The mean PFI for the six dogs having a manual treatment plan was similar to patients with computer-based planning (219.3 vs. 223.4 days).

At the time of enrollment, no dog had lymph node or distant metastases. One dog developed ipsilateral lymph node metastases 1 month after the second course of radiation. This dog was started received chemotherapy and had SD for 4 months, then experienced nonresponsive epistaxis and nasal congestion.

Nine dogs developed acute radiation side effects, all of which were grade 1 and 2 mucositis, which on average resolved in 16 days. Three dogs developed potentially late-term side effects. One leukotrichia, one keratoconjunctivitis sicca (KCS), and one leukotrichia and KCS 2 months after the second-radiation course.

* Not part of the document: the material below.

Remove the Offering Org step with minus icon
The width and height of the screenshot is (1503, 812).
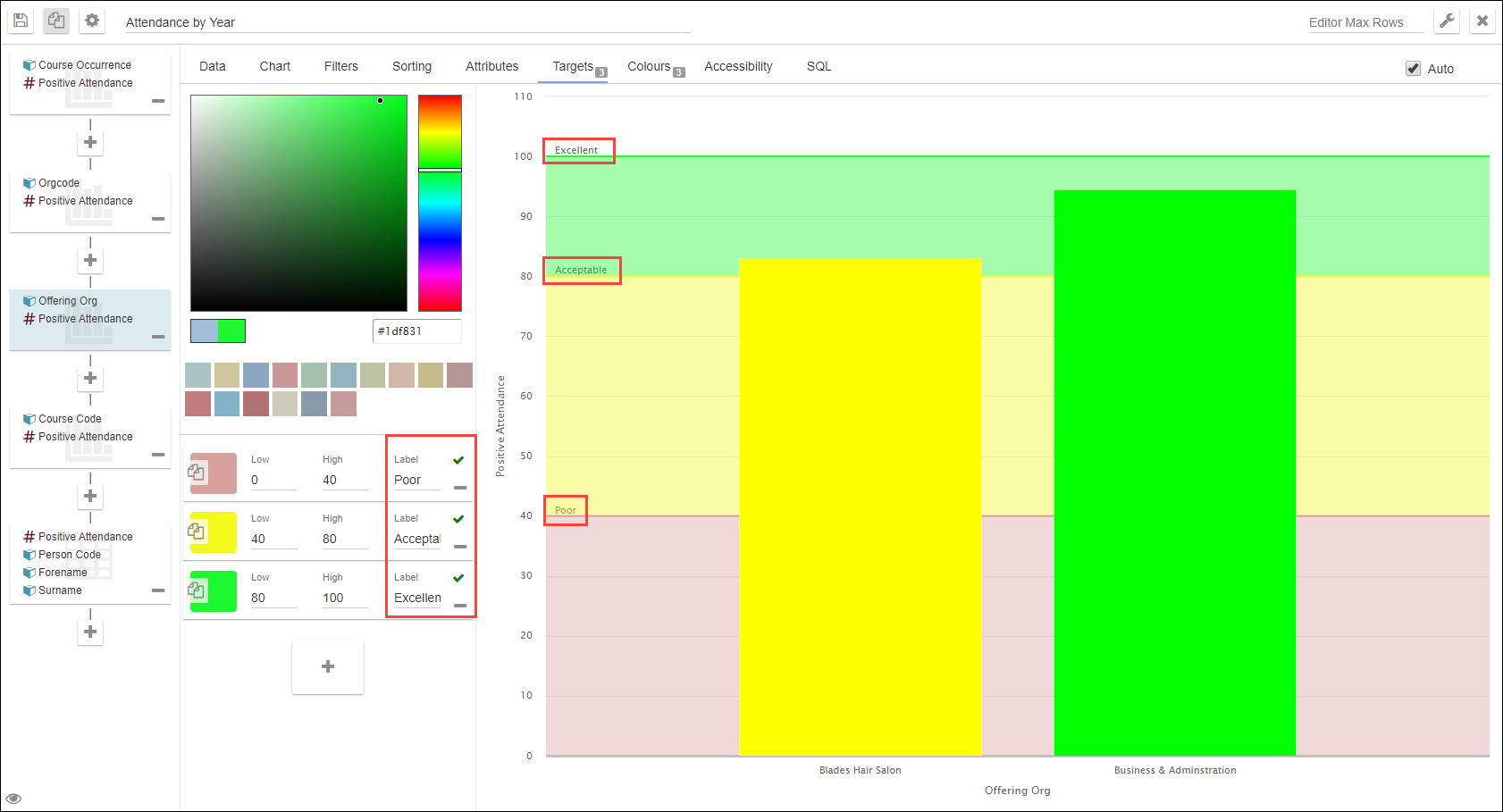158,338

There were multiple reasons the 5 × 4.0 Gy radiation scheme was used, including reduced cost, convenient schedule, reduced acute reaction, and low biologically effective dose on late responding tissue, resulting in a decreased potential for late-term radiation side effects thus allowing one repeat course of therapy.

The median survival of 309 days (10.3 months) is comparable to the median survival of 6.7–23 months resulting from curative-intent[3-9] and the median survival of 4–10.1 months resulting from palliative radiation protocols.[14, 15]

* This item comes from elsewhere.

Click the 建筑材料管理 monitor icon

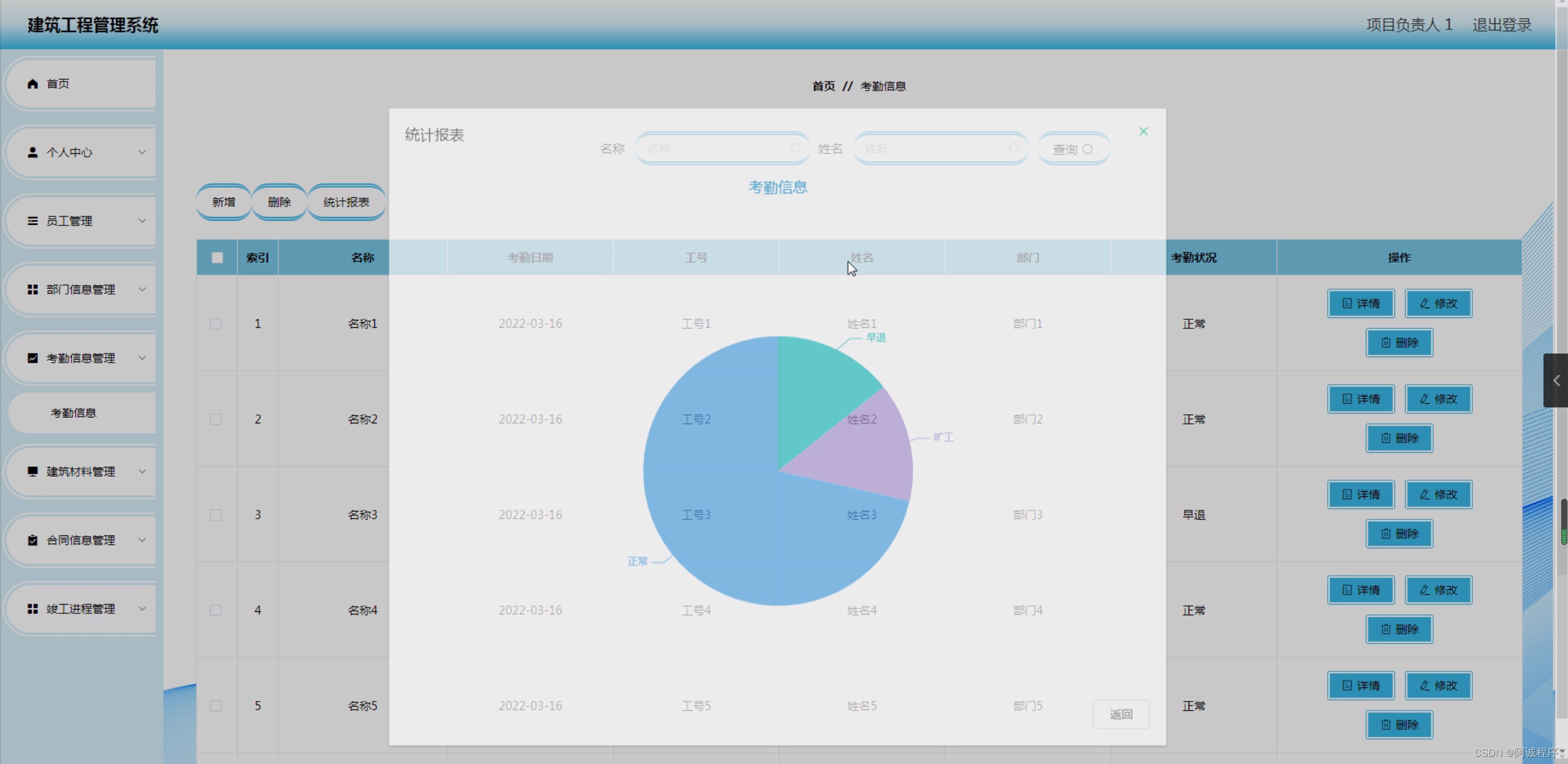32,472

In the current study, response to treatment was evaluated using four clinical parameters: presence of epistaxis, severity of pain, nasal congestion, and anorexia. These four parameters were chosen because based on our experience they influence the quality of life. Additionally, epistaxis was chosen because it allowed objective evaluation of the clinical response to treatment. Eighty-nine percent of patients experienced alleviation of their clinical symptoms after the first course of therapy with a median PFI of 178 days. This response rate is comparable to other studies that evaluated responses to palliative radiotherapy in dogs with nasal tumors.

Nine of 18 dogs developed acute radiation side effects. All of these were grade 1 and 2 mucositis that were manageable and did not overtly affect the quality of life. These acute radiation side effects resolved in approximately 16 days. Three dogs (16%) developed late-term radiation side effects. Two dogs developed permanent KCS with no loss of vision and responded well to topical ophthalmic medications. One of the two dogs with KCS also developed leukotrichia at the radiation site. One dog developed leukotrichia only. No other late-term side effects developed. Overall, the acute side effects were well tolerated.

One reason we chose the 5 × 4.0 Gy radiation scheme was due to its relatively low biologically effective dose (BED). A common palliative radiation therapy prescription in veterinary medicine has been 3 × 8.0 Gy, which has a BED for late responding tissue of 88 Gy₃. The BED for late responding tissue from our 5 × 4.0 Gy prescription is 46.7 Gy₃, which implies a reduced potential for late radiation effects. Only one of the six dogs that received two courses of treatment developed a late effect (leukotrichia and KCS).

In people, concurrent use of chemotherapy and curative intent radiotherapy increases local control and survival for a variety of tumors.[19-21] Concurrent use of carboplatin and/or cisplatin for palliative radiation therapy was evaluated in 95 dogs and there was a significant increase in response rate and duration of response compared to dogs receiving radiation therapy alone.[17] We found no effect from the addition of chemotherapy but our patient numbers are too small to interpret the significance this finding.

Sixteen dogs (88.9%) received a nonsteroidal antiinflammatory drug throughout the study; drugs used were piroxicam (n = 9), carprofen (n = 4), and meloxicam (n = 3). The antiinflammatory effects of these drugs may have contributed to alleviation of nasal congestion and pain. Twelve of these dogs received a drug that had Cox-1 and Cox-2 inhibiting effects but based on recent work by others this is not likely to have influenced outcome.[22]

In summary, our results support a 5 × 4 Gy prescription being effective for palliation of signs associated with malignant nasal tumors in dogs.